La santé mentale et la lutte contre les addictions s’imposent désormais comme une priorité de santé publique majeure en Mauritanie.
Face à l’augmentation des troubles psychologiques et des dépendances, le pays a engagé une restructuration profonde de son dispositif médical et institutionnel à travers le déploiement de son nouveau Plan stratégique national.
Cette feuille de route ambitieuse vise à rompre avec un modèle centralisé pour bâtir un système accessible, inclusif et respectueux des droits humains.
Un virage stratégique pour une prise en charge nationale
Historiquement concentrés au sein du Centre hospitalier des spécialités de Nouakchott, les soins psychiatriques et addictologiques font l’objet d’une réorganisation globale.
Piloté par le Ministère de la Santé à travers le Programme national de santé mentale, neurologique et de lutte contre les addictions (PNSMLA), le nouveau plan de réponse s’appuie sur une collaboration multisectorielle et le soutien technique de l’Organisation mondiale de la santé (OMS).
L’objectif principal est clair : faire de la santé mentale un levier indissociable du bien-être social et du développement du pays.
Les quatre piliers de la transformation
La nouvelle feuille de route repose sur des réformes structurelles conçues pour combler les failles du système actuel :
L’intégration et la décentralisation des soins :
Les services de santé mentale sont progressivement intégrés au niveau des soins de santé primaires. Les structures de proximité, réparties dans les différentes wilayas et zones isolées, sont formées pour traiter les cas courants en dehors de la capitale.
Le renforcement des compétences médicales : Face au déficit de spécialistes, un vaste programme de formation est déployé pour permettre aux médecins généralistes et aux infirmiers de dépister, diagnostiquer et stabiliser les patients.
La sécurisation des traitements : Le plan prévoit de stabiliser la chaîne d’approvisionnement nationale pour garantir la disponibilité constante des médicaments psychotropes essentiels dans les structures publiques.
La lutte contre la stigmatisation et la protection des droits : Un accent particulier est mis sur le respect de la dignité des patients et la sensibilisation des communautés afin de déconstruire les tabous culturels liés aux maladies mentales et aux addictions.
Le défi prioritaire de l’addictologie
La montée des addictions, en particulier chez les jeunes, représente un volet d’action urgent. Le gouvernement mauritanien, en associant le ministère de l’Autonomisation des jeunes et des Sports à cette dynamique, cible la prévention en milieu scolaire et universitaire.

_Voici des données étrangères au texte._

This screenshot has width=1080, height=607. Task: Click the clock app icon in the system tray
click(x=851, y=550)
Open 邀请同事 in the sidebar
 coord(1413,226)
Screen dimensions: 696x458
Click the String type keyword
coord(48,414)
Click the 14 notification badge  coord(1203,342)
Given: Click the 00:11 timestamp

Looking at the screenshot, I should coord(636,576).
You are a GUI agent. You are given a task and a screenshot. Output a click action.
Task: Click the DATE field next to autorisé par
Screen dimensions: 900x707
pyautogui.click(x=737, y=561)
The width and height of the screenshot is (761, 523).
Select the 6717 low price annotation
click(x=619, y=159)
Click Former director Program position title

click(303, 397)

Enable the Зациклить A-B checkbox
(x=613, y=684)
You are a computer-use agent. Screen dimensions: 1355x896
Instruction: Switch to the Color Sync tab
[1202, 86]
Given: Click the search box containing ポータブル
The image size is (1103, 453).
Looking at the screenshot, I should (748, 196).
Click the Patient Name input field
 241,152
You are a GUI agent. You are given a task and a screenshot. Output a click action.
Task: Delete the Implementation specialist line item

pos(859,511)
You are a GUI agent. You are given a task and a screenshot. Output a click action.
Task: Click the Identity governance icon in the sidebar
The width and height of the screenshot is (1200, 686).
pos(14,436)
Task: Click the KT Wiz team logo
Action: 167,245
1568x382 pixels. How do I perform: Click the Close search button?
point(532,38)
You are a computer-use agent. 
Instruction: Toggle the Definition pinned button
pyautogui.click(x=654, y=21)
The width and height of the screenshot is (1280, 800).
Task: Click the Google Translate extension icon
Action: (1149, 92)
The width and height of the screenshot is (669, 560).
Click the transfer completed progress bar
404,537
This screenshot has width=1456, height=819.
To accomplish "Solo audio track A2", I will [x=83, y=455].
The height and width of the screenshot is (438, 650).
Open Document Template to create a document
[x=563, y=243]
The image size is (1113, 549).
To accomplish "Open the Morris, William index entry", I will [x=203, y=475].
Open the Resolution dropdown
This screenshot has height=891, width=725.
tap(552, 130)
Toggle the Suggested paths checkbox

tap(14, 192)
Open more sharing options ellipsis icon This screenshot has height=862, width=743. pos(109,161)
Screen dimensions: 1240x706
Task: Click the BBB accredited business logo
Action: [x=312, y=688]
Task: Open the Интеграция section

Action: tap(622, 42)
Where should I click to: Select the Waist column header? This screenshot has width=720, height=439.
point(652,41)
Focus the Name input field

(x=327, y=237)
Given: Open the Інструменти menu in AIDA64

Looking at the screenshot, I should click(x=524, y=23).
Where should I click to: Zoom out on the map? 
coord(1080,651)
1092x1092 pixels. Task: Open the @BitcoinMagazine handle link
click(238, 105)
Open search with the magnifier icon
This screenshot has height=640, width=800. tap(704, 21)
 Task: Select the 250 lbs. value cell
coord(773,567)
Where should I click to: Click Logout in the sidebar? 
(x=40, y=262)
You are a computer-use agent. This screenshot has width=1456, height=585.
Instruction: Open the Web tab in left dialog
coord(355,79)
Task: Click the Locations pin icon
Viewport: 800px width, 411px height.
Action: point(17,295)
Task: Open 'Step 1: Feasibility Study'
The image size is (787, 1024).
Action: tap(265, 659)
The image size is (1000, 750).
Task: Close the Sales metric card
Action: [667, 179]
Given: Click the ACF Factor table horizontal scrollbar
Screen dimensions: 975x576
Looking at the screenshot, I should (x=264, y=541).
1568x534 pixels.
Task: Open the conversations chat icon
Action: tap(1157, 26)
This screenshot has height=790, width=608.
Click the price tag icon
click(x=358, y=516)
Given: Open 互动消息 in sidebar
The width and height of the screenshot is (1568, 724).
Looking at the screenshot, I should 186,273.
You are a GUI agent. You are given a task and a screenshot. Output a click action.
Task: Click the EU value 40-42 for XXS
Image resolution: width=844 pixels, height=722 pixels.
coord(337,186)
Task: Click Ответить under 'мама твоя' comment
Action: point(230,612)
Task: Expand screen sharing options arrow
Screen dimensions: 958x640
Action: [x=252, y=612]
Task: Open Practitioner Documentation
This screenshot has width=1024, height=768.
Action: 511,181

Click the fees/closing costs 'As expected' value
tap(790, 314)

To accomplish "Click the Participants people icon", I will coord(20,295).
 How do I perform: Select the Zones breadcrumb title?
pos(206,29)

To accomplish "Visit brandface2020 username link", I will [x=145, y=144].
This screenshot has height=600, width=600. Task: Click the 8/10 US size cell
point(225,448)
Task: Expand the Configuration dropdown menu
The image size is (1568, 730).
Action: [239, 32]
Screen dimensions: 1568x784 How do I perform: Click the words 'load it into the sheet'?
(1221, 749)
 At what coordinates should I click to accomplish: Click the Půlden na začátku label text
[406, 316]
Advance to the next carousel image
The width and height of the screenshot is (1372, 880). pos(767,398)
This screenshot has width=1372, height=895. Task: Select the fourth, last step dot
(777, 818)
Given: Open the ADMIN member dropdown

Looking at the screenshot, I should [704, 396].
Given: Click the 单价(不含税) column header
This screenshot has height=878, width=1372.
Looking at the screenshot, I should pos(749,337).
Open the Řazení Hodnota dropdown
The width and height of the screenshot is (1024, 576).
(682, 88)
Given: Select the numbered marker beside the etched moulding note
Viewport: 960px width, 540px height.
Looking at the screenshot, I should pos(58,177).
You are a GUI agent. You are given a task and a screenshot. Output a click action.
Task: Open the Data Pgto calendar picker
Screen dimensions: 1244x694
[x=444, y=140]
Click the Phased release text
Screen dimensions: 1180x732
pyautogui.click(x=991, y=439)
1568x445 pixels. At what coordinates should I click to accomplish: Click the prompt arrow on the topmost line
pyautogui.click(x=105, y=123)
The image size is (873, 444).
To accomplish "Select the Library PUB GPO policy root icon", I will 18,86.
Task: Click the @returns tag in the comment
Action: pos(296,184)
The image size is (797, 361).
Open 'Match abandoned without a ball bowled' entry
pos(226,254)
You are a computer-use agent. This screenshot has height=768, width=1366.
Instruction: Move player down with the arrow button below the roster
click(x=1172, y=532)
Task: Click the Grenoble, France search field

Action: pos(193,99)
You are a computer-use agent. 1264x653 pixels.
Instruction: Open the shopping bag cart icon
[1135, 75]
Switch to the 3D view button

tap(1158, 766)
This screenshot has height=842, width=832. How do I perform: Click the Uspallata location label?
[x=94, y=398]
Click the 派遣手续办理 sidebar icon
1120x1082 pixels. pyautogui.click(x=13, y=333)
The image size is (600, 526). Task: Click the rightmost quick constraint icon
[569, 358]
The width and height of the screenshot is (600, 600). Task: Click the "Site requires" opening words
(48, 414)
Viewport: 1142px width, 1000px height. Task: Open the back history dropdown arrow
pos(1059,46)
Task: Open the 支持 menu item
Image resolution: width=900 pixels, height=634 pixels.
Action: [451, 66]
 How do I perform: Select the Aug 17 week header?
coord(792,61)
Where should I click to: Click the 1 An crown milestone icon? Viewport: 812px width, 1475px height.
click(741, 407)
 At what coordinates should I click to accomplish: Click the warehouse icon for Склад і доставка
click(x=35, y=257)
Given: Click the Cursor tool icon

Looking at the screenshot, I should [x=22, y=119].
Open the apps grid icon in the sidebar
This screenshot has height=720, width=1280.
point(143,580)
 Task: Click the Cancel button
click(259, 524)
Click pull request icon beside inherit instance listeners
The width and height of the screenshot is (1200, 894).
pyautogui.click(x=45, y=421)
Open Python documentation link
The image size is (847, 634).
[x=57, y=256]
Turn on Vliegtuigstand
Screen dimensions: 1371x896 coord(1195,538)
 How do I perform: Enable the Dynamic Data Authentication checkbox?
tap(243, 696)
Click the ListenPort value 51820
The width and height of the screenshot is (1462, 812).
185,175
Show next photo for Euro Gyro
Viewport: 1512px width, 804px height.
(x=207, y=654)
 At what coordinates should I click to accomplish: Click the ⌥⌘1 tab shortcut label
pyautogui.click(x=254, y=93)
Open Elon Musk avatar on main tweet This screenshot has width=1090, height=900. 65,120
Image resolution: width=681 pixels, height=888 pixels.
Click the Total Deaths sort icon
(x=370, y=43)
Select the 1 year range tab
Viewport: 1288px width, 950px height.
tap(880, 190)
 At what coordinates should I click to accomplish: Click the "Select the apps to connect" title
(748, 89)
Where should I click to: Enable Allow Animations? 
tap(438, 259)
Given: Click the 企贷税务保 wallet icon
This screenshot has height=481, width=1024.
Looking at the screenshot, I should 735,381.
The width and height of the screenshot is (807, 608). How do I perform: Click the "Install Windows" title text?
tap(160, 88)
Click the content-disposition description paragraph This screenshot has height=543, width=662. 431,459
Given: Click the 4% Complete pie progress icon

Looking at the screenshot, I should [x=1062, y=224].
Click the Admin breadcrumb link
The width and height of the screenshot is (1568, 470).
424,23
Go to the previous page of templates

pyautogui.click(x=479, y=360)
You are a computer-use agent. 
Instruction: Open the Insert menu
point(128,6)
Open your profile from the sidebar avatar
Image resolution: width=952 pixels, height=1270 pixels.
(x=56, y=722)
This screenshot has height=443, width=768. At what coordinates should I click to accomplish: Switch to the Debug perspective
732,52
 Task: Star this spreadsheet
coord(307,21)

Le développement de structures d’écoute et de centres de réhabilitation dédiés à la prise en charge des dépendances (substances illicites, médicaments détournés) constitue l’un des axes de rupture majeurs de cette politique nationale.
Grâce à cet engagement renouvelé et à l’appui de ses partenaires internationaux, la Mauritanie pose les fondations d’un système de santé plus équitable, capable d’offrir à chaque citoyen une prise en charge digne et de proximité.